Brain-targeted delivery of PEGylated nano-bacitracin A against Penicillin-sensitive and -resistant Pneumococcal meningitis: formulated with RVG and Pluronic P85 unimers.

Pneumococcal meningitis (PM), caused by Streptococcus pneumonia, remains a high-burden disease in developing countries. Antibiotic therapy has been limited due to the inefficiency of drug transport across the blood-brain barrier (BBB) and the emergence of drug-resistant strains. In our preliminary study, PEGylated nano-self-assemblies of bacitracin A (PEGylated Nano-BA) demonstrated a strong antibacterial potency against S. pneumonia. In this study, the potential application of this micelle for the treatment of both Penicillin-sensitive and -resistant PM was studied. To address BBB-targeting and -crossing issues, PEGylated Nano-BA was formulated with a specific brain-targeting peptide (rabies virus glycopeptide-29, RVG) and a P-glycoprotein inhibitor (Pluronic P85 unimers) to construct a mixed micellar system (RVG-Nano-BA). RVG-Nano-BA demonstrated a strong antibacterial potency against 13 clinical isolates of S. pneumonia, even higher than that of Penicillin G, a conventional anti-PM agent.
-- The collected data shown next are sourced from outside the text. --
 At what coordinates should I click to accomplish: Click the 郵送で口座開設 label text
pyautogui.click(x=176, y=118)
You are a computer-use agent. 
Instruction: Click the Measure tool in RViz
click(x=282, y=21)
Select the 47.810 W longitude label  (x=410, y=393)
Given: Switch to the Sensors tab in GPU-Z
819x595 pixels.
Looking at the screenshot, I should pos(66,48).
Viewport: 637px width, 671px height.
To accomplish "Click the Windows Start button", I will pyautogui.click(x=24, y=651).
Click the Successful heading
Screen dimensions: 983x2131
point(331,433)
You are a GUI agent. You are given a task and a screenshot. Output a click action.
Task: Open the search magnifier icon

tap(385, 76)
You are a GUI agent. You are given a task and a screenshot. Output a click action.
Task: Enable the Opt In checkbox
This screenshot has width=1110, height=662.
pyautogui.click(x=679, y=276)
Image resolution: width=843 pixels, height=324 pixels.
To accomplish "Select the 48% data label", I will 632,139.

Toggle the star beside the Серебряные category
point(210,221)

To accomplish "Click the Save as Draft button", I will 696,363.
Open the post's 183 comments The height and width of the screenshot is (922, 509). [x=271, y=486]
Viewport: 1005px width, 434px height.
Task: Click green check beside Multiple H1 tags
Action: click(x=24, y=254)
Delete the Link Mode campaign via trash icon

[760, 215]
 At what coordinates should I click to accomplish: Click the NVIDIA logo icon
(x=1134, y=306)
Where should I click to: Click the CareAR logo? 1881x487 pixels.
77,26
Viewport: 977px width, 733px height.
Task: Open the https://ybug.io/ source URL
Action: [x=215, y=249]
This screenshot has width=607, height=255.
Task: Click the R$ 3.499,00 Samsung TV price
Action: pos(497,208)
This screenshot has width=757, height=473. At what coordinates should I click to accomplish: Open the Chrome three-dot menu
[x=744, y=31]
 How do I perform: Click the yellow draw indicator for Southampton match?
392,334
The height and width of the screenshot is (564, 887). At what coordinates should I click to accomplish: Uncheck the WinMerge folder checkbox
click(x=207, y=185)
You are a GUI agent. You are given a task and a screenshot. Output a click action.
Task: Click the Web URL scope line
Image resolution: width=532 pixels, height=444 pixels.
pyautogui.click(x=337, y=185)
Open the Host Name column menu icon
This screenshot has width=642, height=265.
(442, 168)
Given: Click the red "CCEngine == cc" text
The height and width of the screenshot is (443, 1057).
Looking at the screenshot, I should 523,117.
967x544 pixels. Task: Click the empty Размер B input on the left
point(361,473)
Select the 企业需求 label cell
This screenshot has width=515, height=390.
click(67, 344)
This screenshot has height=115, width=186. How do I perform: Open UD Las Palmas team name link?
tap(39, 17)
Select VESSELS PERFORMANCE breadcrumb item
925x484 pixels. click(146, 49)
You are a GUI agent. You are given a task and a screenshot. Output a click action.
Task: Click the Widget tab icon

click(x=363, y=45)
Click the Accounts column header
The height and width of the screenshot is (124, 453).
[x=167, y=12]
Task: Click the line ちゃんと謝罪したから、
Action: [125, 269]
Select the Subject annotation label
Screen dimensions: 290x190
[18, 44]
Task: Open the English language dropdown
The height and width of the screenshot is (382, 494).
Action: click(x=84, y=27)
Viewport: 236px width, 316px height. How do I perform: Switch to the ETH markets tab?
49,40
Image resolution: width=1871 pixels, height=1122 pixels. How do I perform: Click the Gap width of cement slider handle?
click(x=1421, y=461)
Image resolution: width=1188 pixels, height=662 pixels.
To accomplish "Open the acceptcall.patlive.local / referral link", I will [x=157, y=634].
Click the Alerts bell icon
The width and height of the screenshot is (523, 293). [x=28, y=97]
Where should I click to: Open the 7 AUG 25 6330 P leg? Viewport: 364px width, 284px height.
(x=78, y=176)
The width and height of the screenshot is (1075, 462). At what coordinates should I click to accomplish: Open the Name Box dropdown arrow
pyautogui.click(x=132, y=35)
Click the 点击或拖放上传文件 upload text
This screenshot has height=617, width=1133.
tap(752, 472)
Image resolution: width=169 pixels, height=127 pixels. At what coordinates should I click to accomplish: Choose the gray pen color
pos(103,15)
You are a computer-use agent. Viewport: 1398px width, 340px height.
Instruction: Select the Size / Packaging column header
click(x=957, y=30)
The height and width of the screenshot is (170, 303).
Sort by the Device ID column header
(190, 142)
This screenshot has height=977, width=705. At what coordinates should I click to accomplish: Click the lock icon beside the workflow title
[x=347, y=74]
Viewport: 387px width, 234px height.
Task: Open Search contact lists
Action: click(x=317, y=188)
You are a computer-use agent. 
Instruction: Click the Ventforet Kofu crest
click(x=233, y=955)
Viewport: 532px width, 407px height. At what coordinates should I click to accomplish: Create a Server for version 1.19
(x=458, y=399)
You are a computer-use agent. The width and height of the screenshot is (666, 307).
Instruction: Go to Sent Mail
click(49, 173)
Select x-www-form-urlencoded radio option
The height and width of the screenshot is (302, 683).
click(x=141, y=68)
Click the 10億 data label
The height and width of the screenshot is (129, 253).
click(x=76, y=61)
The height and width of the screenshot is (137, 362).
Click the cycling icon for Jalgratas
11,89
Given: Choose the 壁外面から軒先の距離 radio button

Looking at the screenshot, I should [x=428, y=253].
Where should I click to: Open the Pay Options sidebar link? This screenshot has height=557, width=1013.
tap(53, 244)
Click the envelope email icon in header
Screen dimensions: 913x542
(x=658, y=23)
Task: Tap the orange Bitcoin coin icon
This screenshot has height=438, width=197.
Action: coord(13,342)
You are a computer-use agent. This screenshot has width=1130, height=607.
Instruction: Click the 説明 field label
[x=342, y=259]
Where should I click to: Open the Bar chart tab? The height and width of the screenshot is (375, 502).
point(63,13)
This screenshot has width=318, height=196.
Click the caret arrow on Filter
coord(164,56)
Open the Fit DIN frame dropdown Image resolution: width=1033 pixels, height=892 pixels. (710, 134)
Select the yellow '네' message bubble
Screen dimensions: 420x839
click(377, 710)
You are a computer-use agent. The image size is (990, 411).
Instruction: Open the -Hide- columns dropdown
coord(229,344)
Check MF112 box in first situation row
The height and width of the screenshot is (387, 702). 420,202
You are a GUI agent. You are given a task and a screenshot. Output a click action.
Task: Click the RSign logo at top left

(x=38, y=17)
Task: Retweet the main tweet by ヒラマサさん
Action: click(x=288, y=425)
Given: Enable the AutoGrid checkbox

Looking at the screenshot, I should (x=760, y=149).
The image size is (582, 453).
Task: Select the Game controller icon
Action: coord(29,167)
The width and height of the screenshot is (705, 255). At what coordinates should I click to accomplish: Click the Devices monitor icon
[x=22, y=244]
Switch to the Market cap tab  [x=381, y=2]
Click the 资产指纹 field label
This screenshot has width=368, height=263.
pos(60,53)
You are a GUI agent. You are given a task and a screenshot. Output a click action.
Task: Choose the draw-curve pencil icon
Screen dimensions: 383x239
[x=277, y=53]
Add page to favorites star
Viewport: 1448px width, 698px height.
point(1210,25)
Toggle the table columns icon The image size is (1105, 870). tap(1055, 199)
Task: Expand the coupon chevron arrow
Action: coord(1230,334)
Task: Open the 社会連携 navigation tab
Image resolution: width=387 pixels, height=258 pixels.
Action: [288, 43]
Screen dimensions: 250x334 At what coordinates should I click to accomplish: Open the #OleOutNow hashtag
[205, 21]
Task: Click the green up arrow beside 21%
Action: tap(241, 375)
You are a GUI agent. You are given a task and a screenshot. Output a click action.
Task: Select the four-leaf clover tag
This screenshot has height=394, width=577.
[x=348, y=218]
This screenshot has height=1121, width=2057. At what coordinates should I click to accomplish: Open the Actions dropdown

RVG-Nano-BA had more cellular uptake in brain capillary endothelial cells (BCECs) and higher BBB-crossing efficiency than single formulated Nano-BAs as shown in an in vitro BBB model. The enhanced BBB-permeability was attributed to the synergetic effect of RVG and P85 unimers through receptor-mediated transcytosis, exhaustion of ATP, and reduction in membrane microviscosity. In vivo results further demonstrated that RVG-Nano-BA was able to accumulate in brain parenchyma as confirmed by in vivo optical imaging. In addition, RVG-Nano-BA exhibited high therapeutic efficiencies in both Penicillin-sensitive and -resistant PM mouse models with negligible systemic toxicity. Collectively, RVG-Nano-BA could effectively overcome BBB barriers and suppressed the growth of both drug-sensitive and -resistant S. pneumonia in the brain tissues, which demonstrated its potential for the treatment of PM.